The displacements are calculated based on the initial velocity and angle for all the times in the first column. To do this use the following equations

For x =L$17*COS(L$18*PI()/180)*A3

and y =L$17*SIN(L$18*PI()/180)*A3-0.5*9.8*A3*A3

To view the path highlight the x and y columns and insert chart > scatter (I chose the one with the line but no points). Try varying the angle and velocity to see what happens.

To stop the graph autoscaling right click the axis and format axis. Choose x - max 200, min 0 and y – max 50, min 0.

### Taking into account the air

The presence of air has two consequences

- The downward acceleration is less because of buoyancy - this is easy to take care of since it simply means the acceleration due to gravity is less.
- The speed slows down due to drag. This is more difficult since the drag force is dependent on the speed of the projectile. The way we are going to simulate this is by calculating a column of speeds, each speed is less than the previous one by an amount that is proportional to the previous speed.

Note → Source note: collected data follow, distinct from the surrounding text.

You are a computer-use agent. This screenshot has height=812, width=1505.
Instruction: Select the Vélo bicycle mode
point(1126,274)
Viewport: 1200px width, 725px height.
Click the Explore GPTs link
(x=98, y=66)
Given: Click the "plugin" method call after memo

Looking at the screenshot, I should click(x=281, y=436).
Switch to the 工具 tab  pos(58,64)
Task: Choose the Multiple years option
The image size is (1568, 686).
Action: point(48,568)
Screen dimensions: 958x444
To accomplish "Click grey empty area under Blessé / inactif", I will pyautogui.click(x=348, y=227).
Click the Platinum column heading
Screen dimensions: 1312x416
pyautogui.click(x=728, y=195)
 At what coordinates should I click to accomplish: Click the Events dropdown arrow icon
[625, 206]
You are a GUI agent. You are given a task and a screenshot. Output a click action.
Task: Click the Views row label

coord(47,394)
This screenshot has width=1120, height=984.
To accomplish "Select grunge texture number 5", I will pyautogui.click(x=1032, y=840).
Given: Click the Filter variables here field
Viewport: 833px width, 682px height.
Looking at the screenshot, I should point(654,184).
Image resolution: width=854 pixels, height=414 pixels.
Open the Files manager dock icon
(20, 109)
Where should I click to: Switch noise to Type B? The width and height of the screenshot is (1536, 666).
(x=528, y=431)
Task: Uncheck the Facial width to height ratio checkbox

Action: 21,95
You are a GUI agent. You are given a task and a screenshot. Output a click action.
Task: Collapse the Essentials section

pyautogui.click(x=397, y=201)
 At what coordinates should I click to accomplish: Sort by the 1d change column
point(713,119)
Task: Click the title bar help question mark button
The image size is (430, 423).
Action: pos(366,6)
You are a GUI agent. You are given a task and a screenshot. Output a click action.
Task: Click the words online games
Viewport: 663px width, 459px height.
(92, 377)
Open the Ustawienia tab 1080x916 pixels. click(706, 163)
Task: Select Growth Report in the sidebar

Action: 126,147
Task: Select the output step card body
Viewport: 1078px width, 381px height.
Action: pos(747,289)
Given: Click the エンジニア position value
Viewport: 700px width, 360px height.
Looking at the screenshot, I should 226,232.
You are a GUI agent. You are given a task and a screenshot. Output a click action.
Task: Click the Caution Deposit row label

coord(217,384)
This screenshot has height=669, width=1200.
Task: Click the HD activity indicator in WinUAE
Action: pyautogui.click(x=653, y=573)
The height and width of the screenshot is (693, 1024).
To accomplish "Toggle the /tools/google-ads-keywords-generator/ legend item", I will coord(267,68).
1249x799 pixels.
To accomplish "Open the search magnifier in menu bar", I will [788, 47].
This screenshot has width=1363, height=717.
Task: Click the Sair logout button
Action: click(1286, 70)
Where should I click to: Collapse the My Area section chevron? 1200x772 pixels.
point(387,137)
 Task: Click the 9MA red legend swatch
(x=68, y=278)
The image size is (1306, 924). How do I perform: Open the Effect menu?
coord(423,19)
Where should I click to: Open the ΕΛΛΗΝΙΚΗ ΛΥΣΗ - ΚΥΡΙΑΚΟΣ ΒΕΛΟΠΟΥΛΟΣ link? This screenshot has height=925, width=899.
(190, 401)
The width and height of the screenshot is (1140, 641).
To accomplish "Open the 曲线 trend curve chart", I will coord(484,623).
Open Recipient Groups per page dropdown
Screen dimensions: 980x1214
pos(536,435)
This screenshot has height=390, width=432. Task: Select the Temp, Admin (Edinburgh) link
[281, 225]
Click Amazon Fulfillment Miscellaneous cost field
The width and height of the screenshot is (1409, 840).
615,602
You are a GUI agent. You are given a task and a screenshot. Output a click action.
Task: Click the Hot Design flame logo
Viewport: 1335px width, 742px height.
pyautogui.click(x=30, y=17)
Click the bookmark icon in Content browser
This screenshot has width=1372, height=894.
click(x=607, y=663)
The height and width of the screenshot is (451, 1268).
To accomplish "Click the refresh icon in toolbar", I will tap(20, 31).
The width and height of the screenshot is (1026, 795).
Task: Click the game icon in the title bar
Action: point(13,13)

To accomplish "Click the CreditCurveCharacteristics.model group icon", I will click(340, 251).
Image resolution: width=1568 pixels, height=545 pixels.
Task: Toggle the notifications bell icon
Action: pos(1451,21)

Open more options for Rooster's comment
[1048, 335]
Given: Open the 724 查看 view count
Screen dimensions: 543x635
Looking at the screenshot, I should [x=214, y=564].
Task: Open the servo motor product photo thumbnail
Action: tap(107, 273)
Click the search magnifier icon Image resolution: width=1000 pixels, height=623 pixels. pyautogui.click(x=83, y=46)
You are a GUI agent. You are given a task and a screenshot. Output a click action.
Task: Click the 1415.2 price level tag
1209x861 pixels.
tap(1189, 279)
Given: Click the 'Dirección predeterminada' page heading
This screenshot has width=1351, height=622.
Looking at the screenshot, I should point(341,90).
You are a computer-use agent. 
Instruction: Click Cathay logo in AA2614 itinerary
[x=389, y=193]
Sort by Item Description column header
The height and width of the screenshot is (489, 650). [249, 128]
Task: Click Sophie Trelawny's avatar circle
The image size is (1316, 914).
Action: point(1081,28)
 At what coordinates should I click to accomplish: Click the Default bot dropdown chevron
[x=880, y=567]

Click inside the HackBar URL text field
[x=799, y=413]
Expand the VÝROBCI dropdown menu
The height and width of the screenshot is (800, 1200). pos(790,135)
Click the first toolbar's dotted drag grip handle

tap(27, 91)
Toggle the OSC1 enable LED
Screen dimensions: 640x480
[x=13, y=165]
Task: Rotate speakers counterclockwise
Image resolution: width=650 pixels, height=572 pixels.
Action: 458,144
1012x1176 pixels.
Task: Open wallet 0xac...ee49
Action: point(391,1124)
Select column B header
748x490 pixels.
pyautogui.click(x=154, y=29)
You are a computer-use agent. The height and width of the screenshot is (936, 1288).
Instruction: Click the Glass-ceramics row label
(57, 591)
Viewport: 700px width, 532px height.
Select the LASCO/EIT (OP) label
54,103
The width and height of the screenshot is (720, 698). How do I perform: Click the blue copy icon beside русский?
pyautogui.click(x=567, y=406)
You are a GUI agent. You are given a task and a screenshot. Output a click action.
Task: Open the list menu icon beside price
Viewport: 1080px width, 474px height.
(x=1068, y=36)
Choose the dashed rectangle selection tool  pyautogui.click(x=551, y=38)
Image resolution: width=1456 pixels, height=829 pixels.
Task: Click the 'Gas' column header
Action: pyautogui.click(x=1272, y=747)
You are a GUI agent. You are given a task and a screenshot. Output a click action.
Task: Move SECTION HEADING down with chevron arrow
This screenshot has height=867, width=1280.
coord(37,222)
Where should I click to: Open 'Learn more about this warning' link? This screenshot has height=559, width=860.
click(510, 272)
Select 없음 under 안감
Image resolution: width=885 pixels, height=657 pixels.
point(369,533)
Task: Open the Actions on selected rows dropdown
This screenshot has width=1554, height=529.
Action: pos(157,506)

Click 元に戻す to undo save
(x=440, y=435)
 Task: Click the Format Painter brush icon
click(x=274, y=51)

Add two more sliders for the “buoyancy” (0 -10) and “drag” (0 – 1000)

Make a new column header “speed”. The first row of this column is simply =L17, the initial speed.

The second row is =D3-L$20*D3/10000 So it is the previous speed (D3) minus the drag constant /1000 multiplied by the previous speed. Copy this formula down (note the $, this stops L20 changing when you copy down).

The new x values are now calculated based on these velocities (instead of the initial one) using the formula =D3*COS(L$18*PI()/180)*A3

The new y values are also calculated using these velocities and the acceleration is also adjusted to take care of buoyancy in the following equation =D3*SIN(L$18*PI()/180)*A3-0.5*(9.8-L$19)*A3*A3

Plot a scatter graph based on these new values of x and y and compare it with the one for no air (set the x and y max and min the same as before). Try varying the drag and buoyancy.

Without air the maximum range is achieved at 45°, is this the same with air?